— TASK REQUIREMENTS —
From the line containing "Enable the 监听" down to the final line of the entries below, restate each line word for word and add nothing.
☆ ☆ ☆ ☆ ☆
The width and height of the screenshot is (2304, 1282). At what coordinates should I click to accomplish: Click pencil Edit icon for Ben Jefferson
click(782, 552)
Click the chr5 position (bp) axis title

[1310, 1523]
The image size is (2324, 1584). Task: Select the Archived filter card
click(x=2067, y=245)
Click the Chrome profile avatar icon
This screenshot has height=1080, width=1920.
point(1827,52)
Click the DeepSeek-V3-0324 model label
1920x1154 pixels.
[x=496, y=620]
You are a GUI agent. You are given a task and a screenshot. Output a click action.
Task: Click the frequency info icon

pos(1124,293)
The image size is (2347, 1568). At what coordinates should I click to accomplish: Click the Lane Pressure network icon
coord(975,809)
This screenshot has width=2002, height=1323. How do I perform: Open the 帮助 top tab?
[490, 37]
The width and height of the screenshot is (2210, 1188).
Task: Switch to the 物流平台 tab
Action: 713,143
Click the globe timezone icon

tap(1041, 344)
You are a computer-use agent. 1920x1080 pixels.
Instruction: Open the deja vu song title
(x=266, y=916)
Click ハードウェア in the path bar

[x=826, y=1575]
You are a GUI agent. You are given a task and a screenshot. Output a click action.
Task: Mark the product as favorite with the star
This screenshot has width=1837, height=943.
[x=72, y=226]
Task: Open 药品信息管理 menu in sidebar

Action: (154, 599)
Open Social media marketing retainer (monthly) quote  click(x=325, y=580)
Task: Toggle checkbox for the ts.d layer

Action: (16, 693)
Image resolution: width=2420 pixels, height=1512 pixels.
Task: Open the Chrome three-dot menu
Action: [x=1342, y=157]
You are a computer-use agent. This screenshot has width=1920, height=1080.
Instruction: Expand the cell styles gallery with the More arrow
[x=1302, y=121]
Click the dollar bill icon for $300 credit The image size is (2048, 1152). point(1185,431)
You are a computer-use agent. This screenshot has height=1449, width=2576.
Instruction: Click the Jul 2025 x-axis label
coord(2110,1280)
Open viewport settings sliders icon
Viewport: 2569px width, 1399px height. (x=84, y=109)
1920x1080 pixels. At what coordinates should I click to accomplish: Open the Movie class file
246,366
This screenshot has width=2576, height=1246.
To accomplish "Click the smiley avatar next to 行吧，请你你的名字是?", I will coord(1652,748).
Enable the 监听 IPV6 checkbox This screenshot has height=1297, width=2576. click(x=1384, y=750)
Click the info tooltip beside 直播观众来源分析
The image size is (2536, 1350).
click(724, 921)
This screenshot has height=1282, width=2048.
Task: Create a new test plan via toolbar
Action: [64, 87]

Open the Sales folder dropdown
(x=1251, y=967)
☆ ☆ ☆ ☆ ☆
— EXERCISE RESULT —
Enable the 监听 IPV6 checkbox This screenshot has height=1297, width=2576. click(x=1384, y=750)
Click the info tooltip beside 直播观众来源分析
The image size is (2536, 1350).
click(724, 921)
This screenshot has height=1282, width=2048.
Task: Create a new test plan via toolbar
Action: [64, 87]

Open the Sales folder dropdown
(x=1251, y=967)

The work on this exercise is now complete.